- **PROMPT**
Output exactly the lines below, starting with the line that has "Open the three-dot options menu" and going on through the line that has "Given: Open the Default View dropdown", both included, and no other lines.

Pixel coordinate grounding data
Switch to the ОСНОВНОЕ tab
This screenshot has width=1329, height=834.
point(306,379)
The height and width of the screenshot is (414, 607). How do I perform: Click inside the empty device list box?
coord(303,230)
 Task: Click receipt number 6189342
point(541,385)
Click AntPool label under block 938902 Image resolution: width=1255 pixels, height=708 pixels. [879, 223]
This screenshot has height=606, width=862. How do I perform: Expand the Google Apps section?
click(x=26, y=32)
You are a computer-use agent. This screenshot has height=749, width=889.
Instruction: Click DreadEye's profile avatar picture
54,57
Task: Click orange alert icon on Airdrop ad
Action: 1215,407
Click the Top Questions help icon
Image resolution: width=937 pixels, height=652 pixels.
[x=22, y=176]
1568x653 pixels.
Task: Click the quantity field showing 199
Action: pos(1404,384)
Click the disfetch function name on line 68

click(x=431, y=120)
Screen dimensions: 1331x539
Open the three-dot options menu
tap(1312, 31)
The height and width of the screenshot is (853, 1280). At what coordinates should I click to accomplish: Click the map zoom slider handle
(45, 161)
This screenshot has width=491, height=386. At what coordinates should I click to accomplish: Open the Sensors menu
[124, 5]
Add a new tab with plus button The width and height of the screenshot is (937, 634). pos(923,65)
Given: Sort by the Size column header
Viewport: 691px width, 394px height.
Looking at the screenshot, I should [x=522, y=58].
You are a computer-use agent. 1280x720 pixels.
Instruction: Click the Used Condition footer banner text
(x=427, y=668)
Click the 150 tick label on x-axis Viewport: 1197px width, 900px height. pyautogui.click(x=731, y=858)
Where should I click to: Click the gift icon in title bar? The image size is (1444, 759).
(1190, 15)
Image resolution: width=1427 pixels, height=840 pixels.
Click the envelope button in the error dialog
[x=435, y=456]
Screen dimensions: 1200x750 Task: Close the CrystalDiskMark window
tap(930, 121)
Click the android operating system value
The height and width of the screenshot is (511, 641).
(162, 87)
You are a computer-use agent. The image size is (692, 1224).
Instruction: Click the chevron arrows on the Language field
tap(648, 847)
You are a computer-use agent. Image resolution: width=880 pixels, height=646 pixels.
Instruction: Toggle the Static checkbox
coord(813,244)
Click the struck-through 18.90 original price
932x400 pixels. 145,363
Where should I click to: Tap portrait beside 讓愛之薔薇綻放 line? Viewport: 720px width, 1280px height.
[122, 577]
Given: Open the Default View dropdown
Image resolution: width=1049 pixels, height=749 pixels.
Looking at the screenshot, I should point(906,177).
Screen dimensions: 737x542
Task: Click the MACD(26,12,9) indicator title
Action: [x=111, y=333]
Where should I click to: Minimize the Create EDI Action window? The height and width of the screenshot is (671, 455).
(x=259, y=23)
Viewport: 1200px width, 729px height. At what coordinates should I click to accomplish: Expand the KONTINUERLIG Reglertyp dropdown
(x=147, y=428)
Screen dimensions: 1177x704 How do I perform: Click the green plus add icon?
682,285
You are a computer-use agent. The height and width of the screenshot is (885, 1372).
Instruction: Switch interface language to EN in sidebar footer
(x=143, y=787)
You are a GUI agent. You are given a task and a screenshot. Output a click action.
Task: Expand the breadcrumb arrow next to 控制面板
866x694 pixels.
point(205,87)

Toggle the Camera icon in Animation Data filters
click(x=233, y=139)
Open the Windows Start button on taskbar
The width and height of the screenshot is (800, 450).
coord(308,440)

- **EXPECTED ANSWER**
Open the three-dot options menu
tap(1312, 31)
The height and width of the screenshot is (853, 1280). At what coordinates should I click to accomplish: Click the map zoom slider handle
(45, 161)
This screenshot has width=491, height=386. At what coordinates should I click to accomplish: Open the Sensors menu
[124, 5]
Add a new tab with plus button The width and height of the screenshot is (937, 634). pos(923,65)
Given: Sort by the Size column header
Viewport: 691px width, 394px height.
Looking at the screenshot, I should [x=522, y=58].
You are a computer-use agent. 1280x720 pixels.
Instruction: Click the Used Condition footer banner text
(x=427, y=668)
Click the 150 tick label on x-axis Viewport: 1197px width, 900px height. pyautogui.click(x=731, y=858)
Where should I click to: Click the gift icon in title bar? The image size is (1444, 759).
(1190, 15)
Image resolution: width=1427 pixels, height=840 pixels.
Click the envelope button in the error dialog
[x=435, y=456]
Screen dimensions: 1200x750 Task: Close the CrystalDiskMark window
tap(930, 121)
Click the android operating system value
The height and width of the screenshot is (511, 641).
(162, 87)
You are a computer-use agent. The image size is (692, 1224).
Instruction: Click the chevron arrows on the Language field
tap(648, 847)
You are a computer-use agent. Image resolution: width=880 pixels, height=646 pixels.
Instruction: Toggle the Static checkbox
coord(813,244)
Click the struck-through 18.90 original price
932x400 pixels. 145,363
Where should I click to: Tap portrait beside 讓愛之薔薇綻放 line? Viewport: 720px width, 1280px height.
[122, 577]
Given: Open the Default View dropdown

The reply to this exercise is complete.